The message is explicit and biting: it reminds of Woolf's comment on how the worst that a male artist could ever encounter is critical indifference whereas women are constantly face to face with hostility. But it also sings female rage in an eye-rolling irony rather than self-loathe about it. It is refreshing because it does not tiptoe around the facts. "Oh, pull your boots up, boys, and push me down", Morris jokes as if expecting the action to deploy anyway.
She's half amused, half-bored with the ongoing scheme of it all, the redundancy and unoriginality of the patriarchal plot as she later sings "Here comes the feminine urge, I know it so well". But this rage, this so-called feminine urge also serves as a gate to express vulnerability at its most shameful. The singer transforms into a "dark red liver stretched out on the rocks", a decaying organ to plain sight and talks of nurturing the open wounds her mother before her already held.
However, the agony, no matter how strong, how awful, remains glorious, stretched out on the rocks, basking in the sun as if to get rid of the shameful sin, to erase it with the pain. The Feminine Urge is therefore deeply cathartic. It reappropriates a rock sound in the same way the Riot Grrrl movement reappropriated punk in the 1990s.
The Last Dinner Party does not only use music as a medium: the lyrics and the instruments work in unison, both with purpose and intent. As the song ends, the entire band joins in an almost choir-like harmony that echoes how universal the depicted experience is as we get lost in the beautiful chaos. Yet again, the parallels with a ballerina are striking: the characters that the band embodies throughout the song are straight out of a Degas painting: fragile little dancers fixed in their gracious yet seemingly painful immobility, deflowering to puberty as they submit to the viewer's perverted voyeurism, to the "weight of it all" - "all" alluding to the systemic oppression, the psychological and physical weight of it all.
Finally, no matter the despair, Abigail sings in a last chorus:
" Give me that dark red liquor stretched out on the rocks, All the poison I convert it and I turn it to love, "
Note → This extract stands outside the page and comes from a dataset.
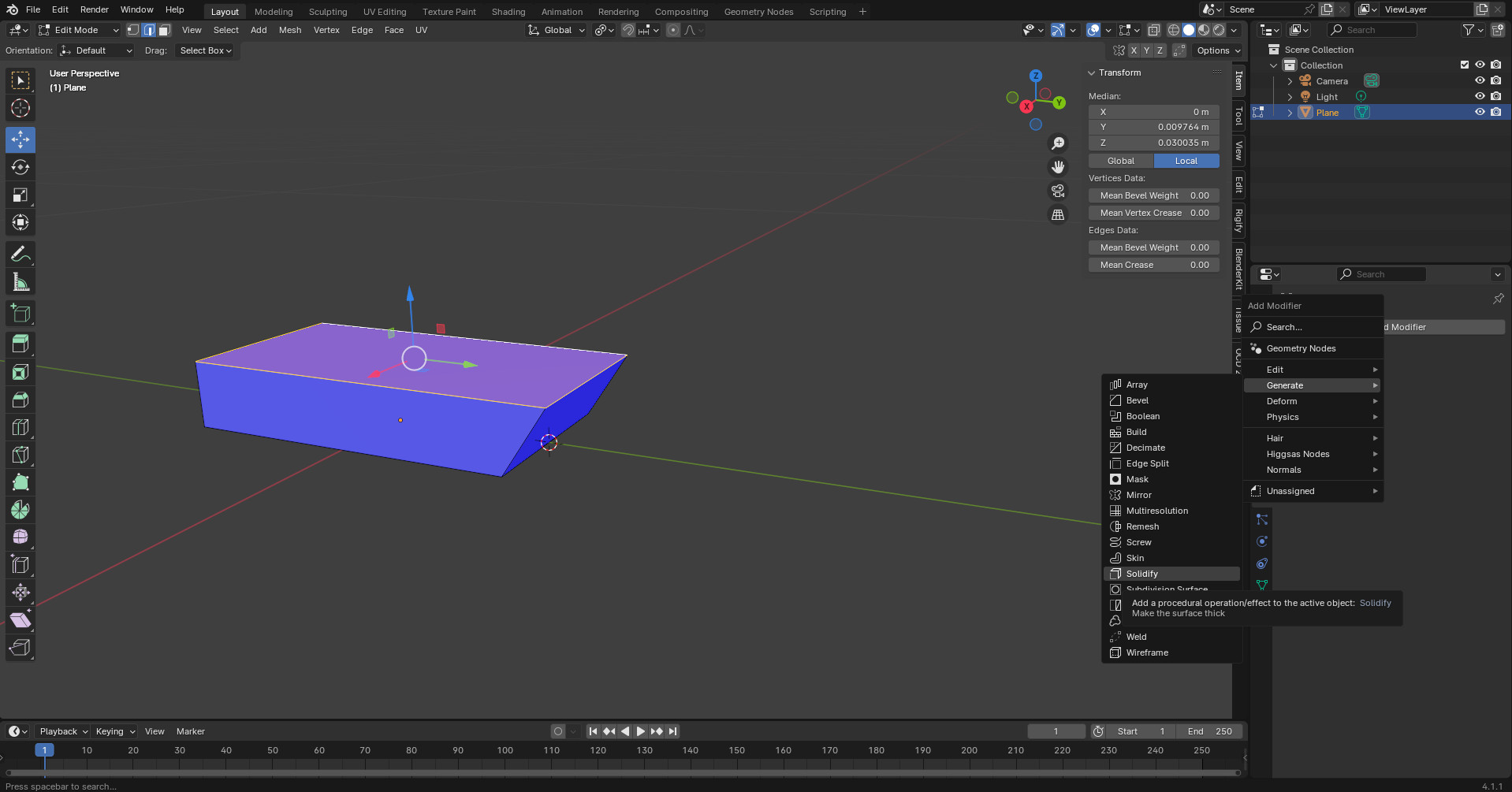This screenshot has width=1512, height=792.
Task: Hide the Plane object in viewport
Action: pyautogui.click(x=1480, y=112)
A claim that she's ready to live through it all, that she has seen it all and that the world won't break her anymore. She embodies the feminine urge and sways in its disparaged depravity. This is who she is. This is who women are and they shouldn't be ashamed of it, shouldn't be ashamed of being angry, of saying that they're angry when they could bask in the rage, feel it, transform it even: into creation, into writing, into love.